— Start Supplied text —

Wilson’s Malcolm Speight, right, trades punches with Dylan Price of Sicklerville, N.J., during their super flyweight bout Saturday at Wilson Fight Night at Bill Ellis Convention Center. This fight, like the other nine, failed to go the distance as Price, making his pro debut, won by knockout just 61 seconds into the fight.
Sheldon Vick | Special to the Times
By Jimmy Lewis
In a state where professional boxing does not enjoy a sterling reputation, Wilson-based Top Catz Boxing held its inaugural card Saturday night at Bill Ellis Convention Center.
From the outset, founder and promoter Tony Meeks promised something different. Something to run counter to the negativity surrounding boxing in North Carolina — a place where fighters have come, for whatever reason, to inflate records against woefully inferior competition.
“It is time for fighters to step up, and darn promoters stop making one-sided fights to pad records,” Meeks said upon the formation of Top Catz. “It doesn’t help these kids. Well, I’m a man of action. If a fighter is willing to put in the work, and face real competition then Top Catz Promotions will help them!”
If Meeks and his team were in the construction business, then one would be hard pressed to find fault with the outer facade of the house they are attempting to build. Saturday’s card, headlined by Wilson fighters Jamar “Da Truth” Freeman and Austin “Babyface Assassin” Bryant, sold out the venue. Fans had to be turned away as barbecue and fried chicken continued to be sold next door, without fail.

— End Supplied text —

Instructions:
A - Can you copy the boxing article word for word from "Sheldon Vick |" up to and including "woefully inferior competition."?
B - Which boxers does the boxing article name? List all of them.
The material that comes next is separate from the boxing article.

— Start Extracted entries —

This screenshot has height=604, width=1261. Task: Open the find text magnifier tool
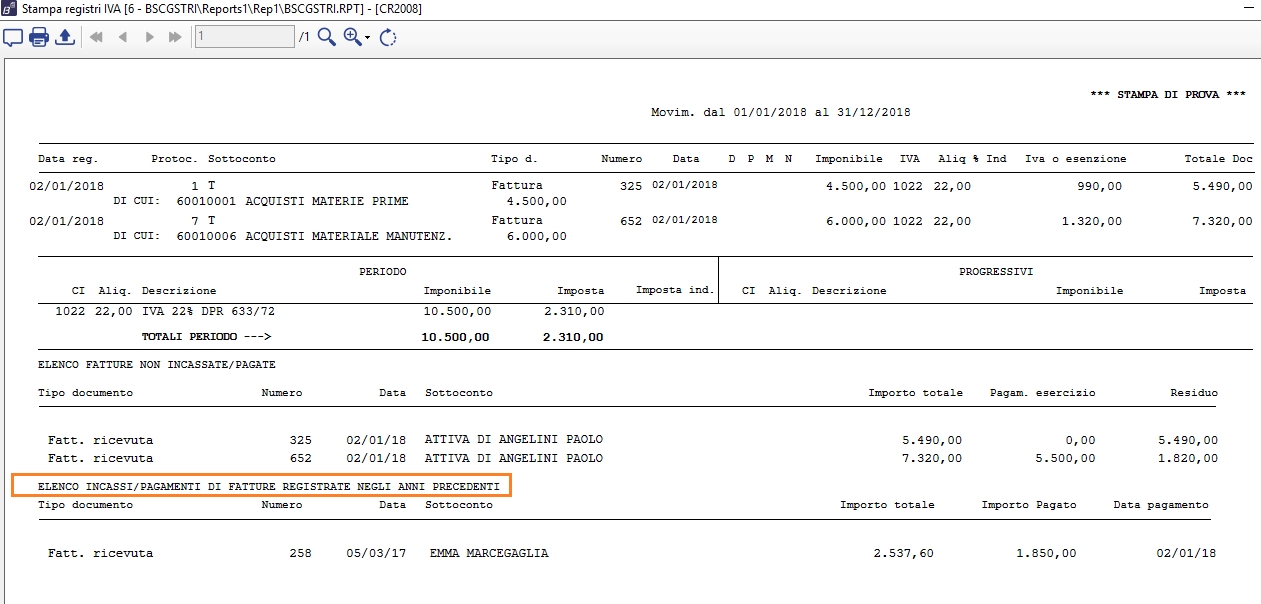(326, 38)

— End Extracted entries —
— Start Extracted entries —

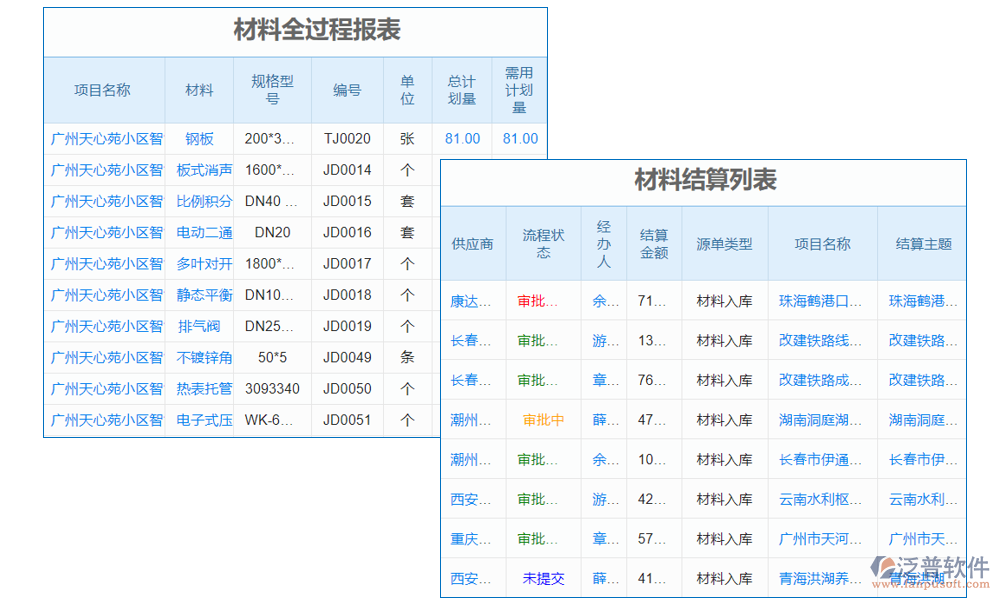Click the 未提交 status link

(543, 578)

— End Extracted entries —

Results in order:
A -
Sheldon Vick | Special to the Times
By Jimmy Lewis
In a state where professional boxing does not enjoy a sterling reputation, Wilson-based Top Catz Boxing held its inaugural card Saturday night at Bill Ellis Convention Center.
From the outset, founder and promoter Tony Meeks promised something different. Something to run counter to the negativity surrounding boxing in North Carolina — a place where fighters have come, for whatever reason, to inflate records against woefully inferior competition.

B -
- Malcolm Speight
- Dylan Price
- Jamar "Da Truth" Freeman
- Austin "Babyface Assassin" Bryant